◆ Reading text ◆
+ + + + +
We are careful to give them their space but I figure a good dog point and flush once every 3 weeks is healthy.

Also seems like the big buck that just raked my newly planted tree is doing well....


----------



## goonsquad (Sep 15, 2010)

are there no areas in the national forests that would be good for pheasants, even if they were small populations? 
I've seen areas that I think would be great for them. Cover, food, water, etc.


----------



## #1DEER 1-I (Sep 10, 2007)

goonsquad said:


> are there no areas in the national forests that would be good for pheasants, even if they were small populations?
> I've seen areas that I think would be great for them. Cover, food, water, etc.


I think there is some BLM land that could be beneficial, but nearly all of it is private and this state doesn't care about anything but development right now. Maybe we can learn some things over the next decade. There's room for some pheasants, but habitat, habitat, habitat is what is going to fix the problem. And yes raccoons, foxes, coyotes, and skunks suck. Someone killed 20 raccoons within 3 fields in one night, they definetly aren't helping, but it's the habitat breaking the pheasants back in this state.


----------



## #1DEER 1-I (Sep 10, 2007)

Another issue would be people don't like spending money on private land without public access. If it was more accepted and landowners were more willing to give permission, spending public money on private ground would be more accepted. Another big thing for me is conservation easements. Investing money in private ground that's just going to be developed isn't a long term solution.


----------



## El Casador (Aug 27, 2009)
+ + + + +
◆ The exercise ◆
Write the next part of the forum thread about pheasant habitat, starting right after its final line.

Target position records:
+ + + + +
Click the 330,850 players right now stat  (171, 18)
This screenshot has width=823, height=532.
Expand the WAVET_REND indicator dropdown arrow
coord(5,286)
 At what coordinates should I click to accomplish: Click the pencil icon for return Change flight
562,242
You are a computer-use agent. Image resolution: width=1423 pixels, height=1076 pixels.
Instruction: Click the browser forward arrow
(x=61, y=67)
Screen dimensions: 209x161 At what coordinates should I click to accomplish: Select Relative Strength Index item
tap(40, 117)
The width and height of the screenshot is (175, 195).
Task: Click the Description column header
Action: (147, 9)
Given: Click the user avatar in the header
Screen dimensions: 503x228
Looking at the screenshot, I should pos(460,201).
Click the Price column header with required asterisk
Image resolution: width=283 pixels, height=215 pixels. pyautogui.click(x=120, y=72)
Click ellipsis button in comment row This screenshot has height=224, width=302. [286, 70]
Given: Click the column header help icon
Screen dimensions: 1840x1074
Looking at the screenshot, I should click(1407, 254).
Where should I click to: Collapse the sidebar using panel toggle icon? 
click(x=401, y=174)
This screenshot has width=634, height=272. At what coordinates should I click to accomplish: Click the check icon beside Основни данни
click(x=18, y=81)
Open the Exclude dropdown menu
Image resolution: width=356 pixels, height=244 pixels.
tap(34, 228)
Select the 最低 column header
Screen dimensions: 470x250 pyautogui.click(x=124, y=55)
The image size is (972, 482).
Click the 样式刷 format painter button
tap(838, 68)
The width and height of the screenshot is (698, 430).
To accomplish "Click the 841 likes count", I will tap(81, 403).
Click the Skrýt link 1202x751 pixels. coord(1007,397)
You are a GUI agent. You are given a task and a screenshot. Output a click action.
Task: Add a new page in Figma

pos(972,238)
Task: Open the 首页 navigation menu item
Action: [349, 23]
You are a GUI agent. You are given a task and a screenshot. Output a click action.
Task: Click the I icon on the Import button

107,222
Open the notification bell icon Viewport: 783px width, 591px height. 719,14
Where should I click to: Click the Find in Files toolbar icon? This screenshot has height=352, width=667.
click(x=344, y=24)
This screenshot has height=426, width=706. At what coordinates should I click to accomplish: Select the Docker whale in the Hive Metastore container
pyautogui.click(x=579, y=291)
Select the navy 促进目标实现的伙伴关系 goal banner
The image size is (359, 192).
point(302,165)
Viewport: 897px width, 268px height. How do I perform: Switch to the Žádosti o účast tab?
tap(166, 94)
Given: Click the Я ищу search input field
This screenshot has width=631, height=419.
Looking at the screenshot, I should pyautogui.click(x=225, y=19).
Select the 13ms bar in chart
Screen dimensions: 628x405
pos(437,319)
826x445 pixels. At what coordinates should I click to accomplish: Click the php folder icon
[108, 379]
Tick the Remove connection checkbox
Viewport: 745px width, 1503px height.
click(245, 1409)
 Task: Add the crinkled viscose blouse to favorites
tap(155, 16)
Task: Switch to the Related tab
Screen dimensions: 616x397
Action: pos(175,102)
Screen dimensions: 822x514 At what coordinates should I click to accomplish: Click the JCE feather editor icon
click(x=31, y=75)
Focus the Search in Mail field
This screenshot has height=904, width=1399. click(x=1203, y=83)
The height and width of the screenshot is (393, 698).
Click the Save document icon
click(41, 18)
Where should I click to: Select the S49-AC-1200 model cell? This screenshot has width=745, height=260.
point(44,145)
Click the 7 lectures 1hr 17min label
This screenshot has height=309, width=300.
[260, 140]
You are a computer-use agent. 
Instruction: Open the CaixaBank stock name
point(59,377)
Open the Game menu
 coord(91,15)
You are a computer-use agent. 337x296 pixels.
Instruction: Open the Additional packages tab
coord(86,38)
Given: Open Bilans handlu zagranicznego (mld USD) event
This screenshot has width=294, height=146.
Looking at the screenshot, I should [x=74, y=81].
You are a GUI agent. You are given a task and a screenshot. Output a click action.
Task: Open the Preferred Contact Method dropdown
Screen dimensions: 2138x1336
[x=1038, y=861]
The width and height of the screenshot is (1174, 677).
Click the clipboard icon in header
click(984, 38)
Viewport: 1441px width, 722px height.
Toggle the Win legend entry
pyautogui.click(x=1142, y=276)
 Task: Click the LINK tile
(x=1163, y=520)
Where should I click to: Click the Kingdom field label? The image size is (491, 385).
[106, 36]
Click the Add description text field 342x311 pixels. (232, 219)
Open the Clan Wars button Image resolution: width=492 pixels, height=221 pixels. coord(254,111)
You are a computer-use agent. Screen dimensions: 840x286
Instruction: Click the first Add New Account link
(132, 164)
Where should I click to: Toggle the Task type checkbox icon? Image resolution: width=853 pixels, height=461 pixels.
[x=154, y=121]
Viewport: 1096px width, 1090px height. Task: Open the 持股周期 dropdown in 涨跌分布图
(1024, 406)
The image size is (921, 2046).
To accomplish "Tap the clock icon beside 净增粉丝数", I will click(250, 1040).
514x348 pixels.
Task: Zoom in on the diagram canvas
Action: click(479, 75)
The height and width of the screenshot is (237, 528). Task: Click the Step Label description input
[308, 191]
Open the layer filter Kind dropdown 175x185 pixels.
+ + + + +
◆ Exercise response ◆
They all live behind my house in between the canal and new subdivision that replaced the remaining open farm land that now is gone! they know they are safe because you can not shoot at them any more, but oh well its nice to see them and hear them every day 8) I sure would like to put the 12 gauge on one though! they are the last of the wild pheasants in the Roy area.


----------



## CPAjeff (Dec 20, 2014)

1-I; I grew up in a small rural community where I could hunt pheasants every night during the season after school and I routinely found them. Like you said, times have changed and its hard to find one a season in the honey holes. 

Now I hunt S. Dakota, other than missing the hunt for two years, I have not missed a year in the past 11. Like has been said, it is amazing what happens when farmers leave some crops up for the birds. The CRP program is a major part of why the Dakotas have so many birds.

Not to turn this into a political issue, but it seems that each state is "known" for something. Sadly, Utah, is not known as a pheasant state. Therefore, not much money is allocated yearly in budgets to address this issue (I think the pheasant stamp/upland stamp would be a great idea IF the money was actually used for that). It seems that the interest groups run themselves into the ground and become white noise by the many different issues presented to the legislature.

While I disagree with some of their policies and procedures, I would hate to work for the Division of Wildlife.


----------



## LostLouisianian (Oct 11, 2010)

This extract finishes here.